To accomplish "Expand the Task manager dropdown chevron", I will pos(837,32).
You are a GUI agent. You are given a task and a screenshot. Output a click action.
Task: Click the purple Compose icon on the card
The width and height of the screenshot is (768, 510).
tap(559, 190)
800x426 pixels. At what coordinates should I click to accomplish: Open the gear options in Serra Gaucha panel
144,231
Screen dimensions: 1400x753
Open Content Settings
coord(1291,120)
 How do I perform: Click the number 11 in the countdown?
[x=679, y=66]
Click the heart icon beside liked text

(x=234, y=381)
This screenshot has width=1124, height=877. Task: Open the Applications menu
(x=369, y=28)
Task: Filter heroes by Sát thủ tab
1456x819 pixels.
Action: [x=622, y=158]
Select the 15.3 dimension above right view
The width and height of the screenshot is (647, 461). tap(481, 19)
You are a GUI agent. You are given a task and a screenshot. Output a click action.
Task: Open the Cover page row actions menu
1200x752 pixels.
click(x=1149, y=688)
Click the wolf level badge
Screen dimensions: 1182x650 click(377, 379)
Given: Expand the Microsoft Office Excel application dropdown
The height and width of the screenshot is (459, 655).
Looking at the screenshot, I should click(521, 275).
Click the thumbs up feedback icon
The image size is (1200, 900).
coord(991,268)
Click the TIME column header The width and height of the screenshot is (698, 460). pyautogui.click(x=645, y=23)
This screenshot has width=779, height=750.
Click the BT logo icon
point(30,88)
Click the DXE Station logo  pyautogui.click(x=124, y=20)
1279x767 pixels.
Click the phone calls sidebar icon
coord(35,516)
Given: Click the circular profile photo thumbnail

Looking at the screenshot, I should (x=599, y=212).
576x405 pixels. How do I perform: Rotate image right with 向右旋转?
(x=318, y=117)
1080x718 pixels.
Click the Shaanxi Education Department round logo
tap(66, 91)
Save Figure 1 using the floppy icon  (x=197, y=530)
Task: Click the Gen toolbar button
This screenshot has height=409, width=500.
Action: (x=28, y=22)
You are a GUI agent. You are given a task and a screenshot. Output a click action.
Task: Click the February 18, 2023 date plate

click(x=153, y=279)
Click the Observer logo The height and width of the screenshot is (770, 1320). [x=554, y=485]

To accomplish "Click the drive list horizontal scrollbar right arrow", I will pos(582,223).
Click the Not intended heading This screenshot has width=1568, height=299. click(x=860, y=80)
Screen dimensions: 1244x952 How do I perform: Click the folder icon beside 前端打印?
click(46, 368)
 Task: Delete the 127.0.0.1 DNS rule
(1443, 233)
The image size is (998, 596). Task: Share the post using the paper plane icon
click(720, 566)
-*-*-
■ What is required ■
Looking at the material above, say how many of its lines include "dropdown", and give nothing besides the number.

■ Task output ■
2